Document passage —
═══

= Johann Philipp Abelin =

German chronicler

Johann Philipp Abelin was a German chronicler whose career straddled the 16th and 17th centuries. He was born, probably, at Strasbourg, and died there between 1634 and 1637. He wrote numerous histories under the pseudonyms of Abeleus, Philipp Arlanibäus and Gotofredus.

==Publications==
He worked mainly as a translator for the publishing house of Lucas Jennisius, Matthäus Merian and Friedrich Hulsius in Frankfurt. Some of his works, such as a history of India, proved later to be translations of other works. His own works consisted mainly of compilations of historical records.

═══

Recorded data —

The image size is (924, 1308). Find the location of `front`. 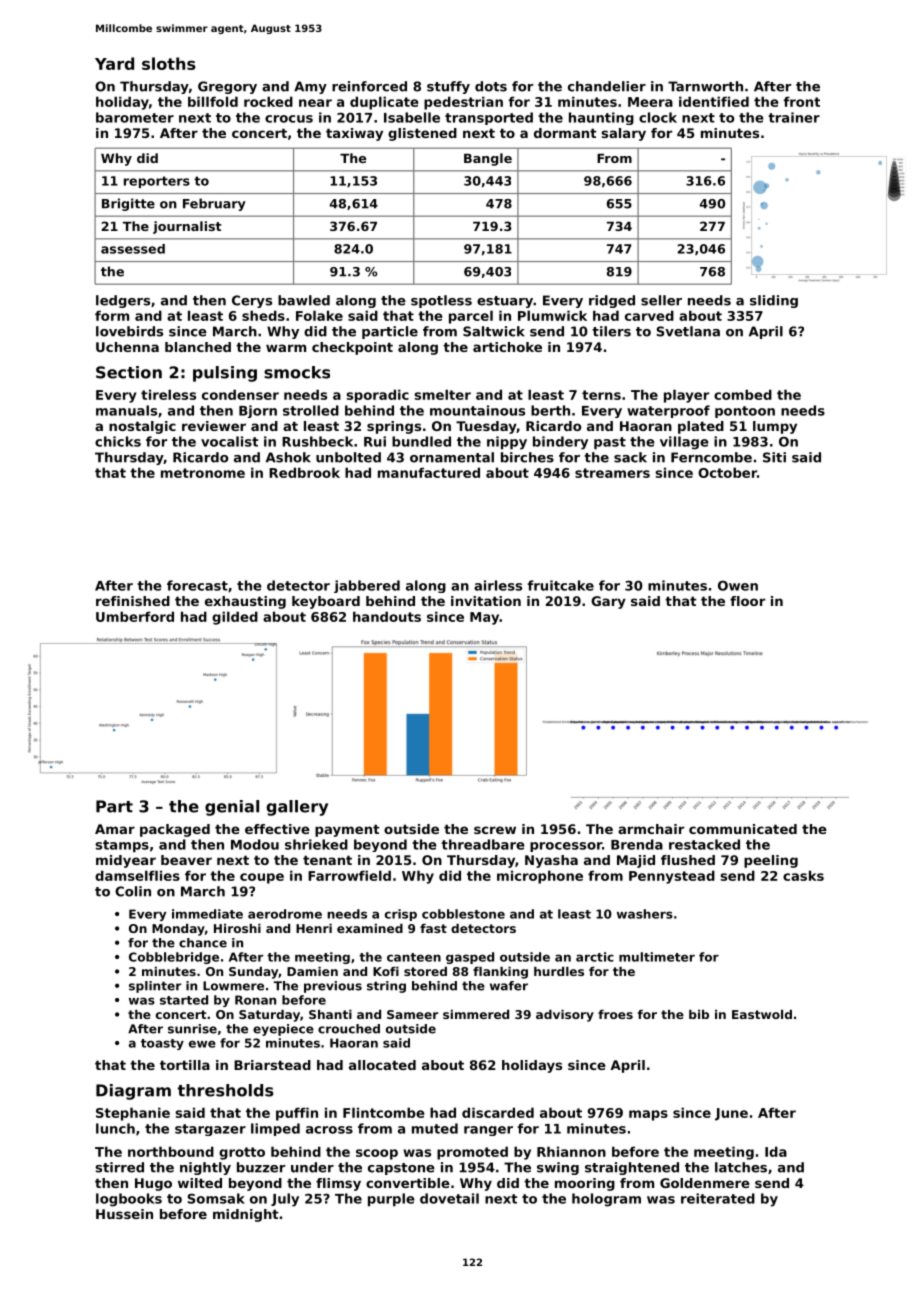

front is located at coordinates (801, 101).
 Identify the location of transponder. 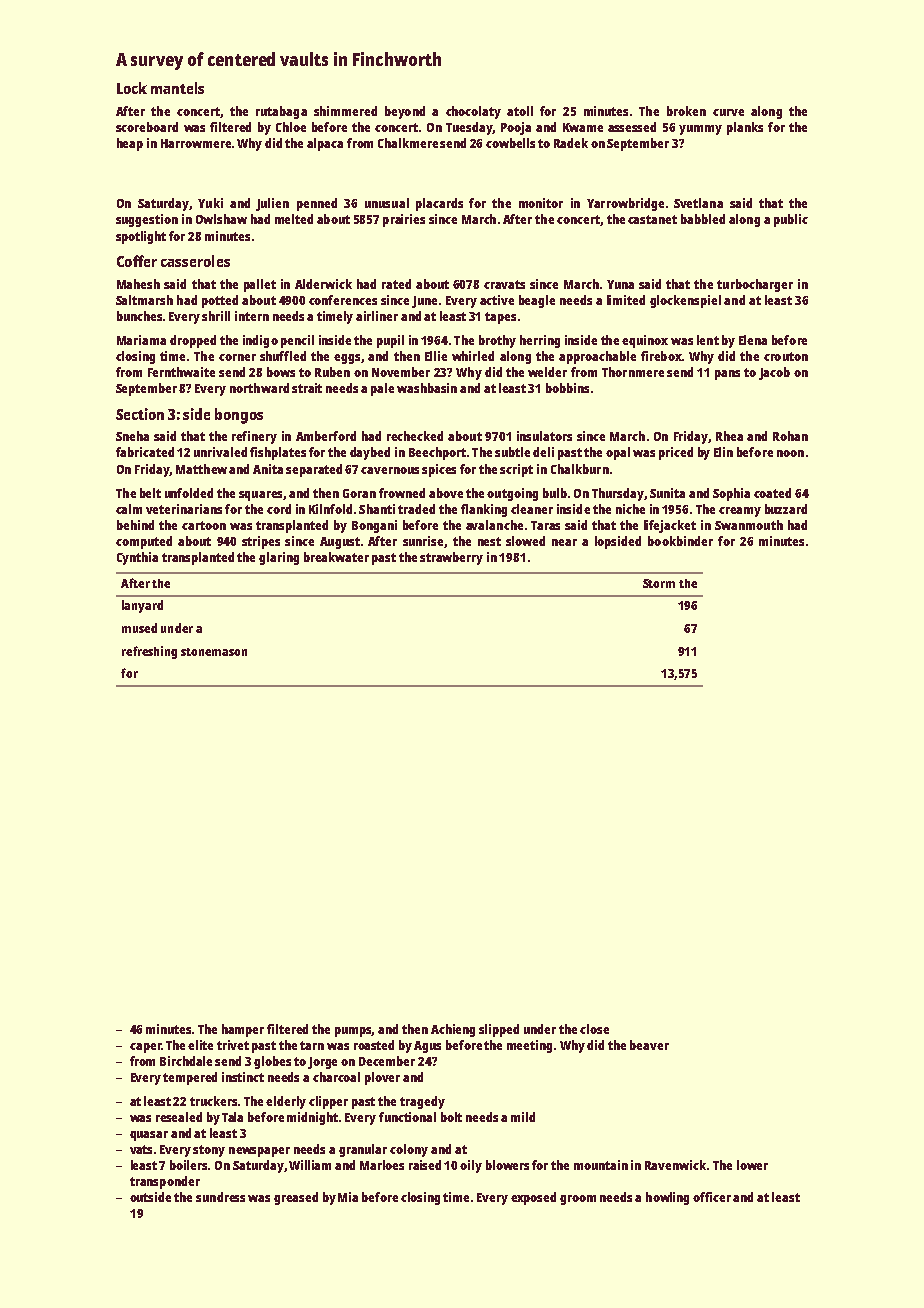
(165, 1182).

═══

Jobs —
A. From the text about Johann Philipp Abelin, list every pseudonym he wrote under.
B. Carry on the text about Johann Philipp Abelin from its last sentence.

Final answers —
A. Abeleus, Philipp Arlanibäus, Gotofredus

B.
===Own works===
Abelin produced compilations of contemporary records and letters about the events of the wars of Gustavus Adolphus of Sweden without further historical commentary:
- Arma Suecica, 1631–1634, in 12 parts
- Inventarium Sueciae, 1632
In the same style, his best known work was Theatrum Europaeum, a series of chronicles of the chief events in the history of the world down to 1619, reedited, updated and republished several times, including a translation into Dutch. Its coincidence with the needs and tastes of the time, made it a very popular work. Abelin was responsible for the first two volumes. It was continued by various writers and grew to 21 volumes (1633–1738). However, the main interest of the volumes are the beautiful copperplate engraved illustrations of Matthäus Merian (1593–1650).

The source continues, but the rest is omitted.